■ WHAT YOU WILL DO: Set down exactly the stretch of lines below that opens at the line containing "Copy the Game ID number" and continues through the last line of the entries, and nothing else.

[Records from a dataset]

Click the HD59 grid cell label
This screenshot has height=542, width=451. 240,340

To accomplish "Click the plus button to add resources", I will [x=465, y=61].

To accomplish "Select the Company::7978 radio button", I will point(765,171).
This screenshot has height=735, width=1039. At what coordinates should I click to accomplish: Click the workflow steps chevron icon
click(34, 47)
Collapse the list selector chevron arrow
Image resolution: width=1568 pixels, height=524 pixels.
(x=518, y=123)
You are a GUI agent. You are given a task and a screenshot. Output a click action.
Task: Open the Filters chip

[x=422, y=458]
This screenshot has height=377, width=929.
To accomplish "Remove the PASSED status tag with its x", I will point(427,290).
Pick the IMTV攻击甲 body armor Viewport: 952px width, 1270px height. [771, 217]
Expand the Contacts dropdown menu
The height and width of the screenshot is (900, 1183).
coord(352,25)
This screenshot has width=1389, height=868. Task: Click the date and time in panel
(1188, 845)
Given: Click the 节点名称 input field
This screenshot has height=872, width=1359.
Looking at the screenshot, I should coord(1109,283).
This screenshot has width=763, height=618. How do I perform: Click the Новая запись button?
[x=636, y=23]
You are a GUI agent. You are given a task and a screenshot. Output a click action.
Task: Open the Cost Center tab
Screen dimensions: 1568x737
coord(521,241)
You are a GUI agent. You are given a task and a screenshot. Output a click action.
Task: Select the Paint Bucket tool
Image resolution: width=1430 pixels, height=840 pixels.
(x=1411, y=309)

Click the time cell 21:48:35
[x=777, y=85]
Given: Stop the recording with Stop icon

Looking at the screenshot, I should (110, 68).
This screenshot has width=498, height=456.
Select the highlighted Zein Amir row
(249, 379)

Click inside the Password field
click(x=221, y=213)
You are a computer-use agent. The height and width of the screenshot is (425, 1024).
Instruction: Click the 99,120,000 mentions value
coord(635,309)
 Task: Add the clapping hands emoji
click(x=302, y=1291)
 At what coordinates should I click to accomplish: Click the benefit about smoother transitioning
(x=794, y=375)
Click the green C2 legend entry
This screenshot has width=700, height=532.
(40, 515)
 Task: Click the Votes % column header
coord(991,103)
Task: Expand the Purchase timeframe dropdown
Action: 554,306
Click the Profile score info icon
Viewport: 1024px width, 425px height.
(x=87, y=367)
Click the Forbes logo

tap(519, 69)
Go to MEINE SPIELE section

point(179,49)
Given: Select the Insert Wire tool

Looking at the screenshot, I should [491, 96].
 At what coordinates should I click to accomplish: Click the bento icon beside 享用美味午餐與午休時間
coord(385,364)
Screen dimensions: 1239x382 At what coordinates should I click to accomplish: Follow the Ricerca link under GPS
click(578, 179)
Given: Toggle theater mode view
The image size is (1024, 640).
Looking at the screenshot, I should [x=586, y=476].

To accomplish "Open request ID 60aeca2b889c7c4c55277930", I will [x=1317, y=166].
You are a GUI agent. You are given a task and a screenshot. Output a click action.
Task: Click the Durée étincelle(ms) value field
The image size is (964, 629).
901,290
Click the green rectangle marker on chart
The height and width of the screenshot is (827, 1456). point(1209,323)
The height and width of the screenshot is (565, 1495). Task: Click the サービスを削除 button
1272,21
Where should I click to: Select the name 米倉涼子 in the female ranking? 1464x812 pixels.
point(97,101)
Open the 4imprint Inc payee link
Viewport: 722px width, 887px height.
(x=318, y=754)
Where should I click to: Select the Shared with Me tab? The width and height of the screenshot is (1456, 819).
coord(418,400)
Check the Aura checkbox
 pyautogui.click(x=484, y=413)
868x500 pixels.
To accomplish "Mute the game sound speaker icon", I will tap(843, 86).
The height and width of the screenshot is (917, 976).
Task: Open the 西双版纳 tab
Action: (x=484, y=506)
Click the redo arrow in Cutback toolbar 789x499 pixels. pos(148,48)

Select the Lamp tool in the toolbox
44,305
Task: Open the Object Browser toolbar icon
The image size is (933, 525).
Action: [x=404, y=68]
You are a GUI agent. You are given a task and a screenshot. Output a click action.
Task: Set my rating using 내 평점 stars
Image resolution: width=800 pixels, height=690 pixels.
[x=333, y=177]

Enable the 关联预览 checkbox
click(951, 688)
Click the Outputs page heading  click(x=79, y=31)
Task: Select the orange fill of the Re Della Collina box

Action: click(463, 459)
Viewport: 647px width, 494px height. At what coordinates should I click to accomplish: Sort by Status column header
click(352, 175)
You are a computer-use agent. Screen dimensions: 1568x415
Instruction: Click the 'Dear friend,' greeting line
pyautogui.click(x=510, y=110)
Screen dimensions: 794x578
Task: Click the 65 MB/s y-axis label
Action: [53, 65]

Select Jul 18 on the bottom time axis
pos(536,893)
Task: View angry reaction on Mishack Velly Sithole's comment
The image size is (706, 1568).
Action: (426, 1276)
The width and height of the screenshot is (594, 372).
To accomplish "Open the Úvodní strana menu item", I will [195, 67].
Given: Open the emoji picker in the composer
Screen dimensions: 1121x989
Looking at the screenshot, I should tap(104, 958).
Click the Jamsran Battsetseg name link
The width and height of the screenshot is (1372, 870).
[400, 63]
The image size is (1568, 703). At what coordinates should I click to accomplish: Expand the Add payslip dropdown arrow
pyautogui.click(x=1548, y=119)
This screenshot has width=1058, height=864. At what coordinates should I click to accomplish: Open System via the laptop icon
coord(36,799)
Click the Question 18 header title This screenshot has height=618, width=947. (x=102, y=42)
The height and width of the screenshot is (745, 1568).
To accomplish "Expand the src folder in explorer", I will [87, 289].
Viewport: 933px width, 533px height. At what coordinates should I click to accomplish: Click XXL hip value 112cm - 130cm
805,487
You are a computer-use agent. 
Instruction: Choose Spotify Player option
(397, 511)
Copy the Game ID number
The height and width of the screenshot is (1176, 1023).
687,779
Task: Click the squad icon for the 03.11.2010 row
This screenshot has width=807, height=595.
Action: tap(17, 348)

■ EXPECTED OUTPUT:
Copy the Game ID number
The height and width of the screenshot is (1176, 1023).
687,779
Task: Click the squad icon for the 03.11.2010 row
This screenshot has width=807, height=595.
Action: tap(17, 348)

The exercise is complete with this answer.